Chinese government deletes poet's account over satirical poem ahead of Communist Party congress
Poet Hu Minzhi has reportedly been banned from both social media platforms- Weibo and Douyin -after she claimed that, in early September, she had been 'asked to drink tea,' which is code for being brought in to speak to state security officers
New Delhi: A well-known poet in China has been barred from social media after publishing a poem that many people took to be a comment on the upcoming 20th National Congress of the ruling Chinese Communist Party (CCP), at which Chinese President and CCP leader Xi Jinping will run for an unprecedented third term in office.
The Weibo account of Sichuan-based poet Hu Minzhi flashed a brief message reading- “this account does not exist,” before disappearing on Thursday 29 September, reported Radio Free Asia.
Poet Hu has reportedly been banned from both social media platforms- Weibo and Douyin -after she claimed that, in early September, she had been “asked to drink tea,” which is code for being brought in to speak to state security officers.
“She hasn’t been heard from [on social media] for several days now,” said Ye Bing, Voice of America journalist, via Twitter. “The outlook for her situation, for her liberty, seems bleak.”
Hu was barred after publishing a poem titled “Waiting for the Wind,” which seemed to mock the lack of civic engagement surrounding the party congress, one of the most important political gatherings to take place in China since Xi assumed office.
The poem says “more than a billion people are waiting for the wind…It will come from the direction it comes from.”
It further says “officials are waiting; entrepreneurs; ordinary people too,” “we have no idea if it’ll be an east wind or a west wind, this autumn … a wind that blows forwards, or one that blows backwards.”
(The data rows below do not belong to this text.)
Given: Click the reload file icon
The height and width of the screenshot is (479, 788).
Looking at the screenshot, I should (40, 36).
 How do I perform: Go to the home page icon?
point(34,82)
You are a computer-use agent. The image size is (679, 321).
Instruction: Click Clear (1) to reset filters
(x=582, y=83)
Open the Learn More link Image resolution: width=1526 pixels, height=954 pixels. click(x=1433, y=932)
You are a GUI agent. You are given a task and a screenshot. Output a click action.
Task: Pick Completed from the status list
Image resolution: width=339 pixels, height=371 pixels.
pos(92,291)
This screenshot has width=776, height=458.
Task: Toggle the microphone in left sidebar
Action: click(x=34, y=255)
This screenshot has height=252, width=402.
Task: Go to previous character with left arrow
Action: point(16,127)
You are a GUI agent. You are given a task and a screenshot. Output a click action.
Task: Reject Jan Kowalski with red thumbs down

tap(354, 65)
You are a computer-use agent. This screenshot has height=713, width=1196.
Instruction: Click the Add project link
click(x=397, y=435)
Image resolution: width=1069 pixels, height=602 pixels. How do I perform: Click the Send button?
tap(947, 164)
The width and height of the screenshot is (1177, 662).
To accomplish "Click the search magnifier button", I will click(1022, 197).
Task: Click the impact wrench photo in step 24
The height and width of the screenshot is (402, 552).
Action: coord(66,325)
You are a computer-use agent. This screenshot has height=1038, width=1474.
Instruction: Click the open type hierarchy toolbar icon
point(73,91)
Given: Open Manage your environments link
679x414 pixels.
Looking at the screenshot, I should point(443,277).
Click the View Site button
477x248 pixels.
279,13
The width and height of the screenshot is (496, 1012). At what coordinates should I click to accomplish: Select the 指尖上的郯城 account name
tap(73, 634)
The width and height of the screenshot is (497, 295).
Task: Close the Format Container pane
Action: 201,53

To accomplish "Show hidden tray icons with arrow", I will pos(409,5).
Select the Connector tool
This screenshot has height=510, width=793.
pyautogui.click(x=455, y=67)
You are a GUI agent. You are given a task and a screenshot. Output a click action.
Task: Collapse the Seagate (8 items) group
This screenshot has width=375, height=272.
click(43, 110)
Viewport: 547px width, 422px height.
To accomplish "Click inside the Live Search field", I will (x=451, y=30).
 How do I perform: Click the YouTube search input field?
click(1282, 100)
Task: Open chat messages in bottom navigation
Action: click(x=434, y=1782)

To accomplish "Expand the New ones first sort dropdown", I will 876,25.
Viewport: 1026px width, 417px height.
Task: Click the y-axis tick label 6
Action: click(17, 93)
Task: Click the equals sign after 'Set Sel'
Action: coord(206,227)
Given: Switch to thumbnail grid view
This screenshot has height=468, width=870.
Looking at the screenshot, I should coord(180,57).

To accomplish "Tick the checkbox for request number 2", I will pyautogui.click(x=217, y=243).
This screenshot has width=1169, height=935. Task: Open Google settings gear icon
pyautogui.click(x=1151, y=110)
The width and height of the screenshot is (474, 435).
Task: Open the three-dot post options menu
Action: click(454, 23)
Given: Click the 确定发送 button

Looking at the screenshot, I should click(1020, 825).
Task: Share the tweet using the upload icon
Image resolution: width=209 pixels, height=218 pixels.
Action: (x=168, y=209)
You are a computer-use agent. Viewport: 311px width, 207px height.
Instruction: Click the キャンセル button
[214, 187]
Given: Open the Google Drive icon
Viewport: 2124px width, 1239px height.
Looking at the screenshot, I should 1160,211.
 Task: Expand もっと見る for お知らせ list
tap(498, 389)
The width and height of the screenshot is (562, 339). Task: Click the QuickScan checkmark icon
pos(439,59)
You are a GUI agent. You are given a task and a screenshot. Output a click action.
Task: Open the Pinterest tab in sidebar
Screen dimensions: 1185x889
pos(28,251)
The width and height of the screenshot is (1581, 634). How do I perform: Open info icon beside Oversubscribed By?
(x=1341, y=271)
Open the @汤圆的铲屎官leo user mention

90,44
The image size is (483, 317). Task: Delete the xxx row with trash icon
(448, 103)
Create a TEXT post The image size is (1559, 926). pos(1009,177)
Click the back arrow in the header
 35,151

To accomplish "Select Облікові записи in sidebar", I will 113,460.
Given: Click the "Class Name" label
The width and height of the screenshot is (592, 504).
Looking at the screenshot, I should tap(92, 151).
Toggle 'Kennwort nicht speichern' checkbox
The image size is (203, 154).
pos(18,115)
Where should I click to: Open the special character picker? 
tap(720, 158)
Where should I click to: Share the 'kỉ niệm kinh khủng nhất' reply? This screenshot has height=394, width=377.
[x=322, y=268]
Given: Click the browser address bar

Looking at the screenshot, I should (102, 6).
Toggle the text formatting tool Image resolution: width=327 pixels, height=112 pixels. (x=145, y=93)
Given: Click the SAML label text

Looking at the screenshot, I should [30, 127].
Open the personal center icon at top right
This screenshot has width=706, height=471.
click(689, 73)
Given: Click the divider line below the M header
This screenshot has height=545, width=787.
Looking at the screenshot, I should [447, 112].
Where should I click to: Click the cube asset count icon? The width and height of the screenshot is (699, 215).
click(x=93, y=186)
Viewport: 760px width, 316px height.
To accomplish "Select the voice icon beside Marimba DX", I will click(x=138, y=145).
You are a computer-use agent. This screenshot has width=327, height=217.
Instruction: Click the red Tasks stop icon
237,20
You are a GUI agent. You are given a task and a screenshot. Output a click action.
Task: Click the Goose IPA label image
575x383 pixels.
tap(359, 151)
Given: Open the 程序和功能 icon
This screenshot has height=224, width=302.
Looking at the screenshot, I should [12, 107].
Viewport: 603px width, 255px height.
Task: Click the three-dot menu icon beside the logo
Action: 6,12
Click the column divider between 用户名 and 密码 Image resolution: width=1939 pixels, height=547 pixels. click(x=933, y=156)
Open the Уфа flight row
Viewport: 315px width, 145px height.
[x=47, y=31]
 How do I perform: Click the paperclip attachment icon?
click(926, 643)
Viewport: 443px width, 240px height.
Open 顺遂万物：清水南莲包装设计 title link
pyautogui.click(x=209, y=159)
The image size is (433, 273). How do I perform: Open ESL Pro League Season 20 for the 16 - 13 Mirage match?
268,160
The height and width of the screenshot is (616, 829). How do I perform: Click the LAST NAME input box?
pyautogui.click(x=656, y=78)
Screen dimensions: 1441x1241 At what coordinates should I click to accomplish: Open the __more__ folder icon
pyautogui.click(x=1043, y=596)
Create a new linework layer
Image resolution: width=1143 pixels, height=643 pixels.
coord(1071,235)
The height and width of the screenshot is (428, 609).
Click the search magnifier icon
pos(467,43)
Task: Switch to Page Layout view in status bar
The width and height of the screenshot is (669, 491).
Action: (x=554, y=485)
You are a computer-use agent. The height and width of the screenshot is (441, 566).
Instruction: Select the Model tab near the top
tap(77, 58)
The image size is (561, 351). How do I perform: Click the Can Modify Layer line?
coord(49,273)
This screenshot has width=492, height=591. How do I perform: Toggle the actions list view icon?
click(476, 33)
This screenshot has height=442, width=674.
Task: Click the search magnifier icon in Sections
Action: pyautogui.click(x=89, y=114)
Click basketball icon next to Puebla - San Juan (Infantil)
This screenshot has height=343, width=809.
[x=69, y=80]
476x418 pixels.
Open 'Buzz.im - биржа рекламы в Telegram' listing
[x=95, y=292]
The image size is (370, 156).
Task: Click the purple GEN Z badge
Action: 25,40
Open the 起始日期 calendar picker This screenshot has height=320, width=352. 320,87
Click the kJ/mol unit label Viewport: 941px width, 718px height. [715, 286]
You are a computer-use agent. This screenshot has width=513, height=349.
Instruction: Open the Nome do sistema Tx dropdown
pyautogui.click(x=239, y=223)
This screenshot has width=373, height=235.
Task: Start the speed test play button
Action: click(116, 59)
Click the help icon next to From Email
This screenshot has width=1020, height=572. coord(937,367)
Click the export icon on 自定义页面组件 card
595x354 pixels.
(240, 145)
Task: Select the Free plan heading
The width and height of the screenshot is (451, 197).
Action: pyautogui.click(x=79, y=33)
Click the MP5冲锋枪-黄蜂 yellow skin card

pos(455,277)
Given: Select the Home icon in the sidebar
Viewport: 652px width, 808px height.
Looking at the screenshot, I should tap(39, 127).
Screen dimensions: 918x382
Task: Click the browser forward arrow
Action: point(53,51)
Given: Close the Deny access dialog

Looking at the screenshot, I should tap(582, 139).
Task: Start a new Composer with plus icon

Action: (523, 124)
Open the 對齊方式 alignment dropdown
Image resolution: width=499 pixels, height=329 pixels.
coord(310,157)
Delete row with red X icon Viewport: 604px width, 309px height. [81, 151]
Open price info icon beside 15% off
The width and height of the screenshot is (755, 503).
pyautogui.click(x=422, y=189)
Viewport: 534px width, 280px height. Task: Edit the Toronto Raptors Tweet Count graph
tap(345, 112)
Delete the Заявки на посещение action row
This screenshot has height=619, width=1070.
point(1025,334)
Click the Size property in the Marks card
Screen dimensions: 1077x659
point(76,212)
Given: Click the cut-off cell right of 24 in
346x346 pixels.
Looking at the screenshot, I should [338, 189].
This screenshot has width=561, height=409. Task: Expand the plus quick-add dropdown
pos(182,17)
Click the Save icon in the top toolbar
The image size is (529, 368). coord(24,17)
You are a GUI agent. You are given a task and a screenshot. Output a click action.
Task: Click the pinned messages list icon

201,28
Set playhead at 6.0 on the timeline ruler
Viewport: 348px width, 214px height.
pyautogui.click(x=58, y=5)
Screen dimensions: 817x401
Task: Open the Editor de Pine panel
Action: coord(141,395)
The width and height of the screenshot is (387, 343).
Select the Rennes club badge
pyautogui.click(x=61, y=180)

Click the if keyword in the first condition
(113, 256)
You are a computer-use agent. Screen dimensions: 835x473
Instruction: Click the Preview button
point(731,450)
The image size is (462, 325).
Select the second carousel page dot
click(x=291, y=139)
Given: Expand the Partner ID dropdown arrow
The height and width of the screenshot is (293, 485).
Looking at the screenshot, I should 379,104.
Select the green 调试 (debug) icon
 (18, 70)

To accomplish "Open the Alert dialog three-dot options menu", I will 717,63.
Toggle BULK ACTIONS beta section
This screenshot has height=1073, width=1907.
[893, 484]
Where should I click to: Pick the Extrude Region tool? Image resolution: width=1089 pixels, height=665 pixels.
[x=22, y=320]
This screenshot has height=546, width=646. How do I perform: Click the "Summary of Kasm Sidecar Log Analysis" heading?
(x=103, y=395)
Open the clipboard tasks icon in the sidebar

The poem was published at a time when many political commentators were raising concerns that Xi was positioned to reverse the economic reforms and political opening that had been started by the late supreme leader Deng Xiaoping in 1979 and return China to a centrally planned economy and political culture, similar to conditions in Mao era.
The poem states “we are just waiting here like puppets … to hear our fate; ours personally, as well as that of the country.”
According to Radio Free Asia, the “apparent silencing comes as Chinese police detained more than a million people in a nationwide security operation ahead of the party congress.”
According to a Shanghai resident, large numbers of petitioners, meaning the ordinary Chinese pursuing complaints against the government, have been sent out of town to stay at resorts, farmhouses or cheap hotels under police escort, reported Radio Free Asia.